Un’altra delle prime preoccupazioni di Johnson, comunque, dovrebbe essere calmare i rapporti con Tehran. Recentemente, il Regno Unito ha sequestrato una petroliera iraniana nei pressi di Gibilterra, sospettando che stesse trasportando petrolio verso la Siria, e l’Iran ha risposto sequestrando a sua volta una petroliera britannica nello stretto di Hormuz. La faccenda si complica, poiché una risoluzione bilaterale Uk-Iran potrebbe scontentare gli Usa.
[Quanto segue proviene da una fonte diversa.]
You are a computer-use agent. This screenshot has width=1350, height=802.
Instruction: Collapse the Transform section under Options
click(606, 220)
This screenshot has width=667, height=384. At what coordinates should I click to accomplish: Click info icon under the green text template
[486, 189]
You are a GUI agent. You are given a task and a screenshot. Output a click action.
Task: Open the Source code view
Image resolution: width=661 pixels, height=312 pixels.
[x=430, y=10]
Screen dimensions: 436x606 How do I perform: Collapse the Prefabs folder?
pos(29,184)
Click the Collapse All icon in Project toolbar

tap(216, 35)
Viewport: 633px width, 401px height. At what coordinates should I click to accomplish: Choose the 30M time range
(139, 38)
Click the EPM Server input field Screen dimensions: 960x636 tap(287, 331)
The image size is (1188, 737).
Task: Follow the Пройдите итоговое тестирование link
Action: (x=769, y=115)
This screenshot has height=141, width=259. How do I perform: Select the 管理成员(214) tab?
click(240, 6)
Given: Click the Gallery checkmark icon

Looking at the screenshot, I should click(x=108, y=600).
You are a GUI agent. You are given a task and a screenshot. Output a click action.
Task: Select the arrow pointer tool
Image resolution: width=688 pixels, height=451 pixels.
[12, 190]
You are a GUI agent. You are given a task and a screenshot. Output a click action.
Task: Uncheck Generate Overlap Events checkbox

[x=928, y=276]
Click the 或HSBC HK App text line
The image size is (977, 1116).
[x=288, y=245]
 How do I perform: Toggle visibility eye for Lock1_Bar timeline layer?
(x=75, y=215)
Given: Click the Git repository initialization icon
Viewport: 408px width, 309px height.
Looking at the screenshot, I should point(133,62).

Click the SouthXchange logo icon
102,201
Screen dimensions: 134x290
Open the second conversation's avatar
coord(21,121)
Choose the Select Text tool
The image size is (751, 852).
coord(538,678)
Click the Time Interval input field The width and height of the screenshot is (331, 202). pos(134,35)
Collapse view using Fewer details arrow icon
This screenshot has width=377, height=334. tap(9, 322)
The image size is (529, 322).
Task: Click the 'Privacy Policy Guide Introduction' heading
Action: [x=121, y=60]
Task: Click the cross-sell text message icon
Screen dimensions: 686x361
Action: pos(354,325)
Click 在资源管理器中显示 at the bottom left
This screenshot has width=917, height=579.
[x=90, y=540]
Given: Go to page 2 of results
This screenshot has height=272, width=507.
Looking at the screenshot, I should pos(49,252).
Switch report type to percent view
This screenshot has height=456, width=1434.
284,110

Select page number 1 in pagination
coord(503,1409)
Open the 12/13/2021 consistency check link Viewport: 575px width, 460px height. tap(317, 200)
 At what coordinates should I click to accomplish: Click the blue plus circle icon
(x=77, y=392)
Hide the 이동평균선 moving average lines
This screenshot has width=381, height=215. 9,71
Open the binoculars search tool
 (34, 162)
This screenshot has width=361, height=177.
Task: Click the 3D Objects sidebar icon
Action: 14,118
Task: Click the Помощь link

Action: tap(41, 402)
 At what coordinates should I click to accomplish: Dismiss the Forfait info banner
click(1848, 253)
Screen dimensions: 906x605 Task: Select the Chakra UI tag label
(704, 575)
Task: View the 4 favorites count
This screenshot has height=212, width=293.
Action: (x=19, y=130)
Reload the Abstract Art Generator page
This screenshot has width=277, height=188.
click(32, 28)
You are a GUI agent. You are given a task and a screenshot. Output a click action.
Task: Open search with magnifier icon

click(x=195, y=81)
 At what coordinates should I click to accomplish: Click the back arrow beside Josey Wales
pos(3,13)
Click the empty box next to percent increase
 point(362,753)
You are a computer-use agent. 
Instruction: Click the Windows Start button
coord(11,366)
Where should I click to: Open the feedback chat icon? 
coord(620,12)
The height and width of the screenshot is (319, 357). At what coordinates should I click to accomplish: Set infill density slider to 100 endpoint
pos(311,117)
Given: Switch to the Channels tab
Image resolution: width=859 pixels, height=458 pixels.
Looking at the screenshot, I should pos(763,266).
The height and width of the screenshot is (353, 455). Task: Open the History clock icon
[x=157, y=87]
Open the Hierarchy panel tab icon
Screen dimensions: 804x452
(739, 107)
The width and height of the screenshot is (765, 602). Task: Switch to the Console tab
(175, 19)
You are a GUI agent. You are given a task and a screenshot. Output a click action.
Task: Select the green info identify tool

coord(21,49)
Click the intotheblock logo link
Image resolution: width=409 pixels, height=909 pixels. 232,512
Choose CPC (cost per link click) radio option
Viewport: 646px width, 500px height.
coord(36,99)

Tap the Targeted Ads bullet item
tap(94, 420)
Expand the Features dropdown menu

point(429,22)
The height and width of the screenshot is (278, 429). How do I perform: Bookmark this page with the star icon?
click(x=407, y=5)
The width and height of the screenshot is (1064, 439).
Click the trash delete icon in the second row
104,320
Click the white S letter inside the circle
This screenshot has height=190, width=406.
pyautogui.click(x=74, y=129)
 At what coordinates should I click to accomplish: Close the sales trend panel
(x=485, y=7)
Difatti, il Regno Unito, insieme ad altri alleati americani in Europa, era stato reclutato più volte da Washington per unirsi alla campagna di “massima pressione” sull’Iran, che in parte era scemata con l’accordo sul nucleare del 2015. La crisi nel Golfo potrebbe comunque rappresentare una buona opportunità per il neo primo ministro e anche Trump è ansioso di impedire lo scoppio di un vero e proprio conflitto. «Il Presidente Trump sembrerebbe più interessato ad una vittoria che a una guerra, e potrebbe voler aiutare Johnson», ha detto Peter Westmacott, l’ex ambasciatore britannico a Washington. «Magari potrebbe esserci un nuovo approccio collaborativo nei confronti dell’Iran, (…) potrebbe valerne la pena».

Da ultimo, anche l’Ue incassa la notizia, apparentemente in modo propositivo. «Non vediamo l’ora di lavorare con Boris Johnson in modo costruttivo, quando assumerà il suo incarico, per facilitare la ratifica dell’accordo di ritiro e arrivare a una Brexit ordinata. – ha detto il capo-negoziatore Ue per la Brexit, Michel Barnier – Siamo pronti anche a rielaborare la dichiarazione concordata su una nuova partnership» tra Ue e Regno Unito, ha aggiunto, ma «all’interno delle linee guida fissate dal Consiglio Ue». La presidente eletta della Commissione europea, Ursula von der Leyen, si è congratulata così: «Aspetto con ansia di lavorare con lui, abbiamo tempi difficili di fronte a noi, dobbiamo costruire una relazione di lavoro forte», Von der Leyen ha anche ringraziato Theresa May per «l’ottimo lavoro fatto insieme in un contesto difficile, dimostrando molto coraggio e dignità, ha voluto servire al meglio gli interessi britannici».